- EMU Library
- Research Guides
- Datathon 2018
- Statistics

This page houses information for the 2018 Datathon event.

Statistics can you communicate trends in data. You might find some of the following basic statistics to be helpful in your analysis:

- Mean
- Mode
- Median
- Standard deviation
- p-Value

Knowing the average anticipates how much the next entry will be

- To get an average, add all the entries together and divide by the number of entries

In this example, 225 is the average

250 + 300 + 225 = 775 |

775 ÷ 3 = 225 is the mean (or average) |

What is the mean good for?

Sometimes it’s useful to know if something is above or below average.

For example, is your grade above or below the average of the rest of the class?

**Mode = the most repeated number or category**

- To find the mode, write down all the data

The mode is the only measure of average that can be used with nominal data (i.e. categories).

For example, late-night users of the library were classified by faculty as:

- 14% science students
- 32% social science students
- 54% biological sciences students

The median or mean can not be calculated (what would it it be a bio-soci-sci student?).

The mode is biological science students since they are most common.

What is the mode good for?

Mode could be used for scheduling, what hours are most people buying the product, coming in to the store, calling for help?

The mode is most helpful when a single value is repeated much more often than others.

- To find the median: Put all the numbers in order

If there is an odd number of results, the median is the middle number

If there is an even number of results, the median is the mean of the two central numbers

What’s the median good for?

If you have outliers (numbers that are much higher or lower than the rest of your data), those outliers skew an average so that average is not good a describer of the data

Skewed numbers lean more one way than another

Some data is generally reported as a median, such as rent and income

- To find the standard deviation, go to the Khan Academy: https://www.khanacademy.org/math/probability/data-distributions-a1/summarizing-spread-distributions/a/calculating-standard-deviation-step-by-step

When the values in a dataset are close together the standard deviation is small.

When the values are spread apart the standard deviation is large.

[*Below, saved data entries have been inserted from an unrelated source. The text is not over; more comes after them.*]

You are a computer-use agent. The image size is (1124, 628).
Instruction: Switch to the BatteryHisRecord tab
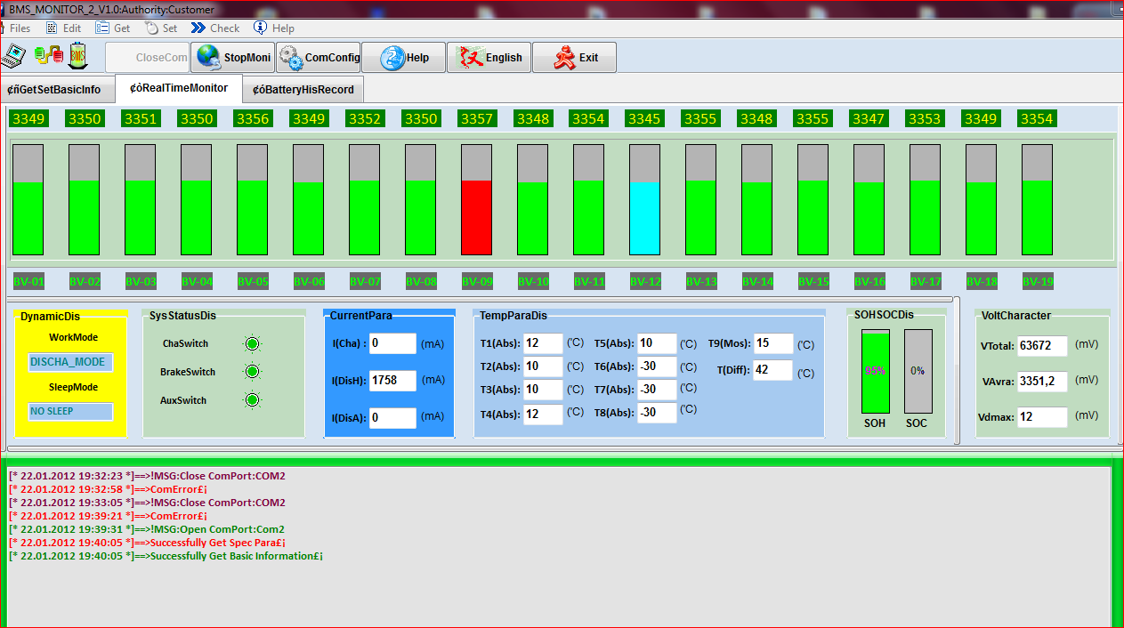coord(303,90)
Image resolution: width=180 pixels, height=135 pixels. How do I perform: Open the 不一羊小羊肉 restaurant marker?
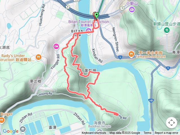(131, 54)
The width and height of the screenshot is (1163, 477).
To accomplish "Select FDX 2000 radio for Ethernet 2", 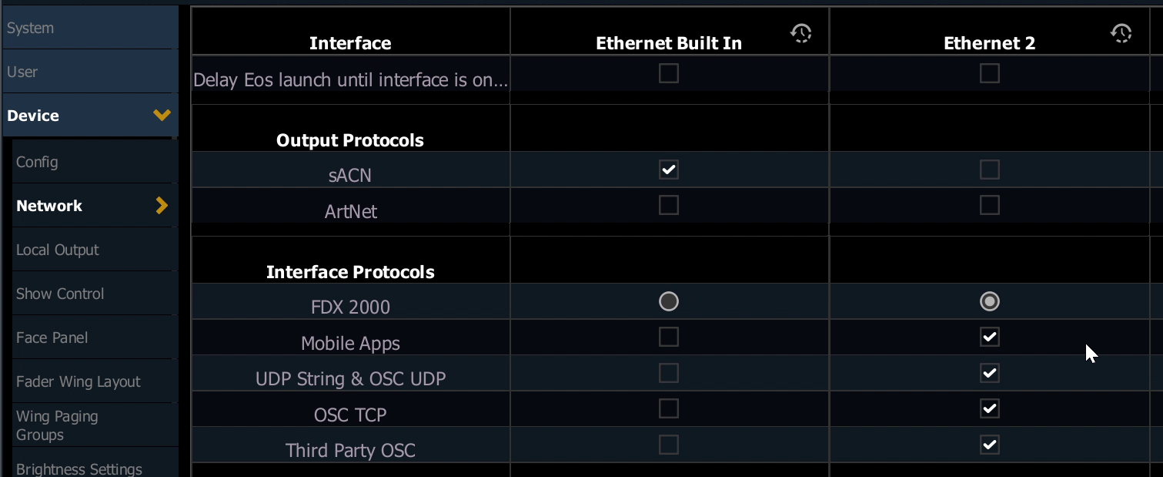I will pos(989,301).
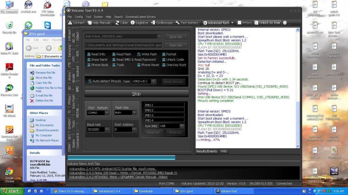Click the Test battery tool
This screenshot has width=348, height=195.
(187, 23)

What's the standard deviation good for?

In many datasets, values deviate from the mean due to chance and such datasets are said to display a normal distribution. In a dataset with a normal distribution most of the values are clustered around the mean while a few values tend to be extremely high or extremely low (bell curve). Many natural phenomena display a normal distribution.

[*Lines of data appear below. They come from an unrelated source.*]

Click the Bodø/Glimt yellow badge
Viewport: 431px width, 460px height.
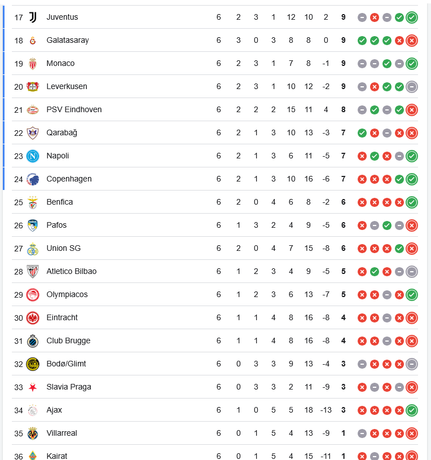point(33,364)
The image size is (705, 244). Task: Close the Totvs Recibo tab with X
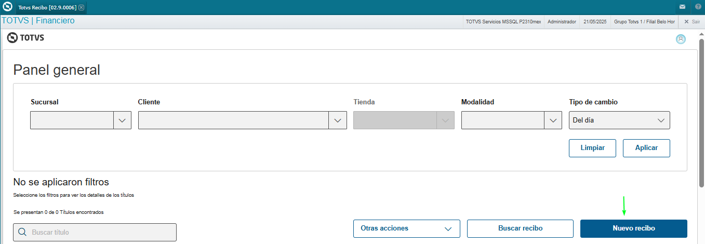pos(81,7)
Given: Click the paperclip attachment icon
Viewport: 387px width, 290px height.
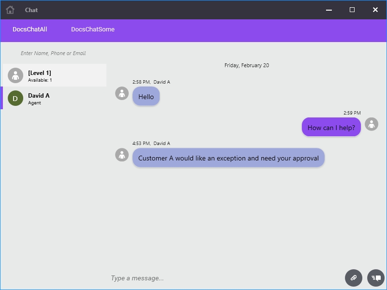Looking at the screenshot, I should pos(354,278).
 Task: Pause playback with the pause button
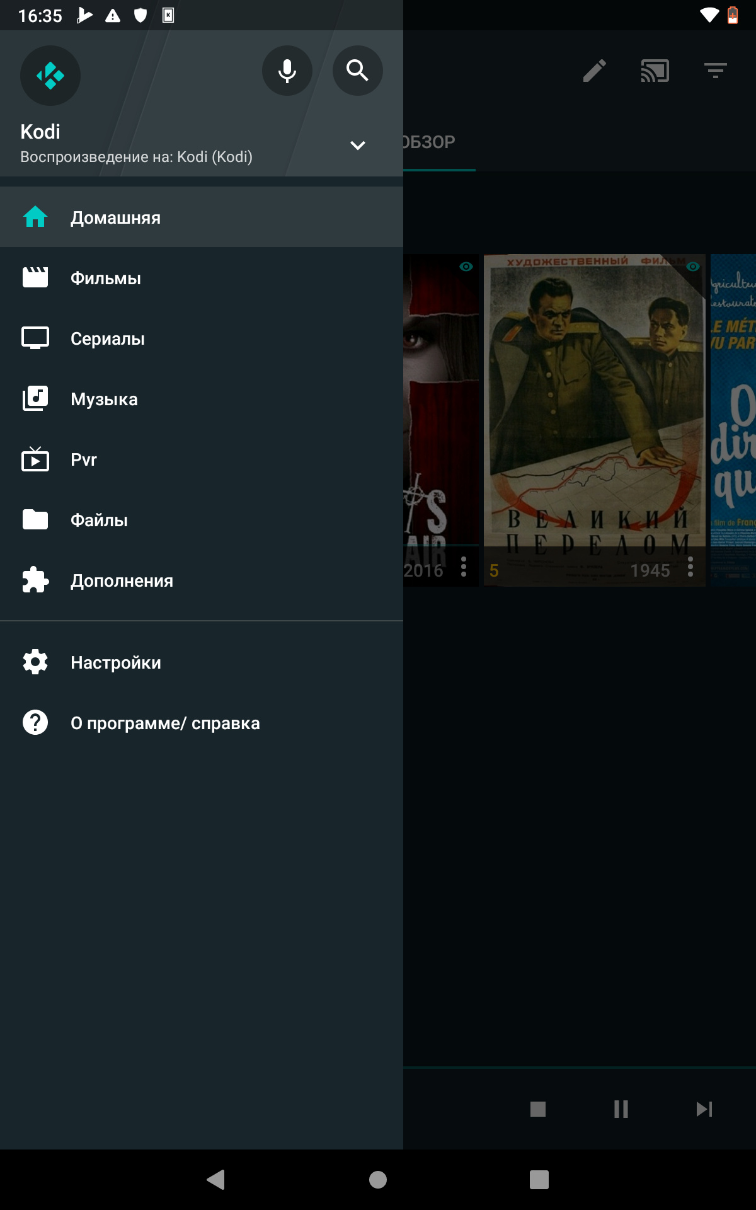pyautogui.click(x=621, y=1109)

When data is more than two standard deviations away from the average, it’s very likely on the ends of a bell curve distribution, and it's telling you that the situation is not normal.

Source: Quora

In hypothesis testing, the null hypothesis = there is no relationship.

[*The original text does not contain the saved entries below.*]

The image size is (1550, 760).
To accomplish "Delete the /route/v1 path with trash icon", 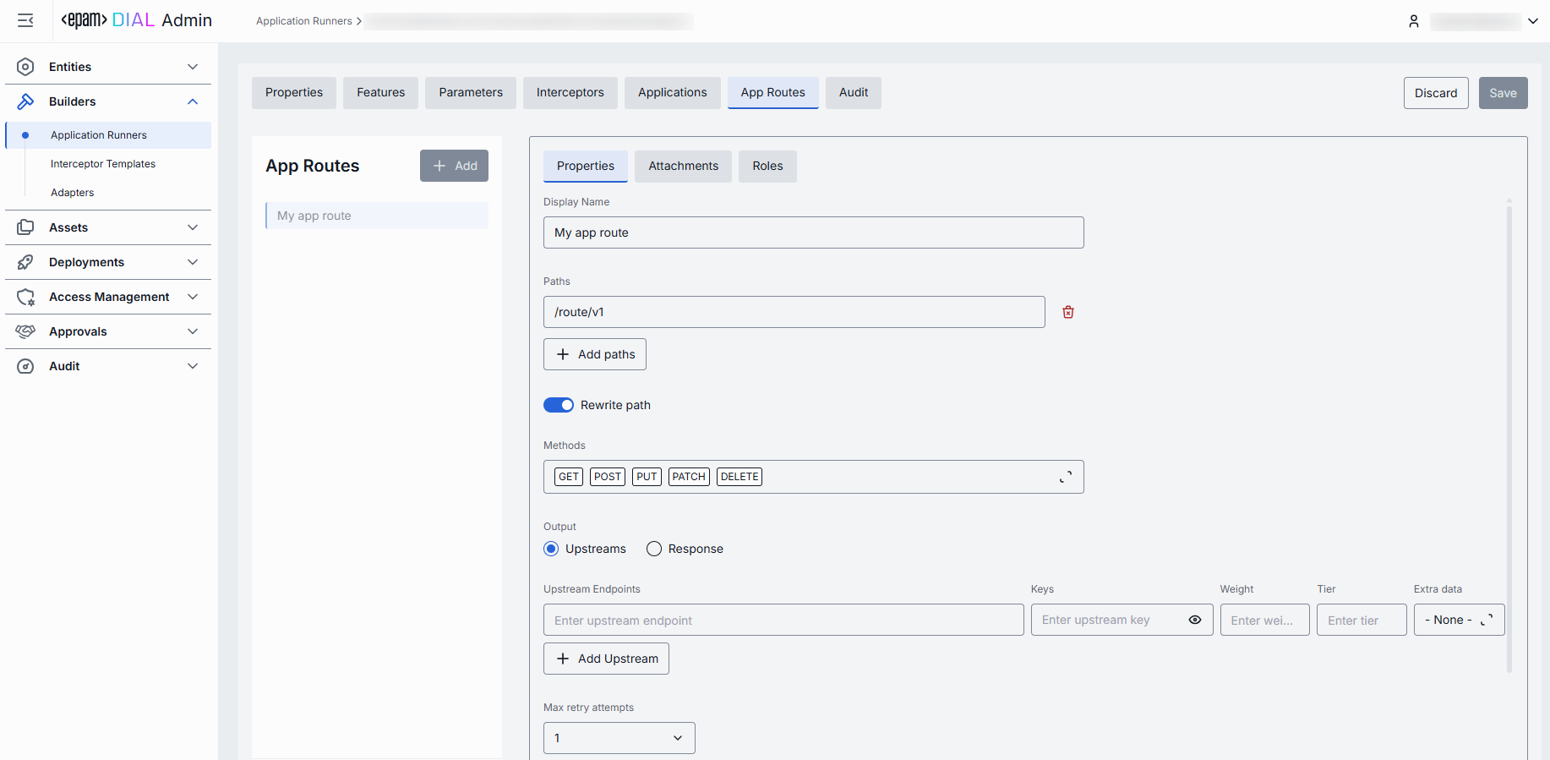I will click(1067, 312).
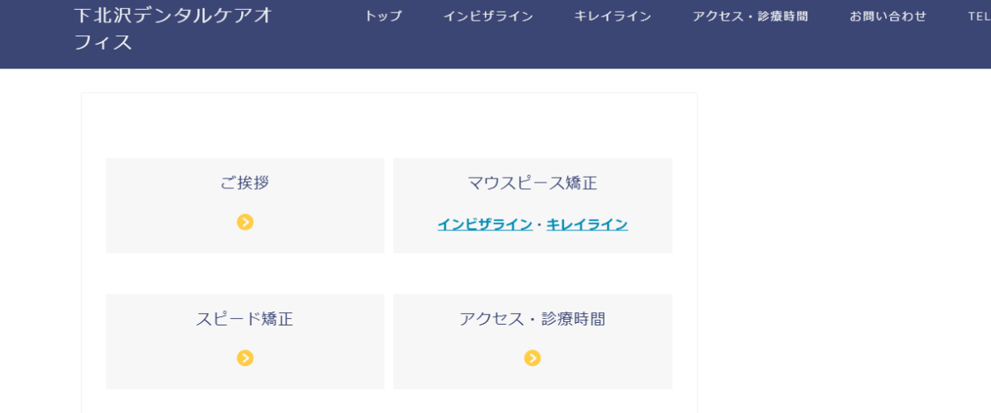Open アクセス・診療時間 from the header menu
This screenshot has width=991, height=413.
pos(750,17)
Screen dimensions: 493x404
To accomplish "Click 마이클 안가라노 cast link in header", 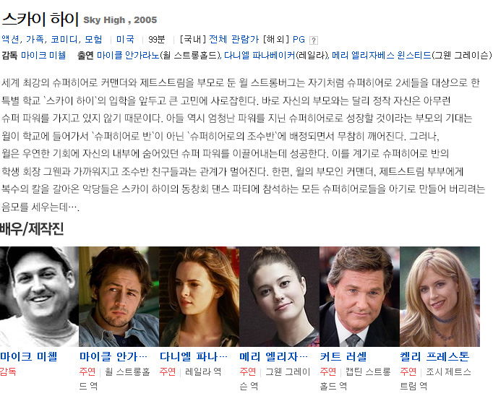I will tap(128, 56).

A researcher calculates a p-Value, which is the probability of observing an effect given that the null hypothesis is true.

The p-Value is a number between 0 and 1.

A small p-value (typically ≤ 0.05) indicates strong evidence __against__ the null hypothesis, thus showing there is a relationship.This means there is a relationship between the two variables and we are reasonably sure that it will happen again. It's statistically significant.

A large p-Value (typically > 0.05) indicates weak evidence against the null hypothesis, showing there may be no relationship between the variables.

The p-value is different in different fields of study. In some fields, it’s much lower than 5%.

-p-Values close to the .05 cutoff are marginal, so always report your p-values, and let the readers make their own conclusions.

To find the p-Value is complex, go here for more instruction: https://www.wikihow.com/Calculate-P-Value

What's the p-value good for?

If you want to test someone's hypothesis, you could conduct your own tests, and find out whether the other hypothesis is true or false. This is sometimes called validating a claim. It's important in science, because scientific claims need to be repeatable.